Traditional transformer architectures, while powerful for many NLP tasks, face significant computational and memory constraints as sequence lengths grow. Current implementations require O(n²) attention complexity, with models like GPT-3 175B consuming over 800GB of memory during training and struggling with context windows beyond 2,048 tokens.

The fundamental challenge lies in maintaining the transformer's ability to capture long-range dependencies while reducing its quadratic computational and memory requirements.

This page brings together solutions from recent research—including linear attention mechanisms, sparse transformers, state space models, and structured state approaches. These and other approaches aim to achieve sub-quadratic scaling while preserving the modeling capacity that made transformers successful.

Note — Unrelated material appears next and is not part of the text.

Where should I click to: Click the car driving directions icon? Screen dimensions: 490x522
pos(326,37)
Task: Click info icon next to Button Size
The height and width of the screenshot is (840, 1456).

1. Distilled Sentence Embedding Model with Knowledge Distillation for Efficient Similarity Calculation

MICROSOFT TECHNOLOGY LICENSING LLC, 2025

Training a lightweight sentence embedding model called Distilled Sentence Embedding (DSE) to efficiently calculate similarities between sentences compared to heavy transformer models. The DSE model is trained by decoupling the sentence embedding calculation from the similarity analysis using knowledge distillation. This involves training a student model to match the sentence embeddings generated by a teacher transformer model. The precomputed sentence embeddings from the DSE model can then be quickly compared to find similarities with new input sentences, without needing to score entire sentence pairs like in the transformer.

2. Nested Hierarchical Transformer Architecture with Full Self-Attention for Image Feature Extraction

GOOGLE LLC, 2025

Nested hierarchical transformers for efficient and interpretable vision tasks like image classification. The method involves using nested hierarchies of transformers instead of reducing self-attention range. Each hierarchy generates higher order features from image patches and then aggregates them into smaller representations. This allows maintaining full self-attention range for feature extraction while reducing the overall feature size. The nested hierarchies provide improved accuracy and data efficiency compared to conventional transformers. The nested architecture also provides interpretability benefits by decoupling feature learning and abstraction.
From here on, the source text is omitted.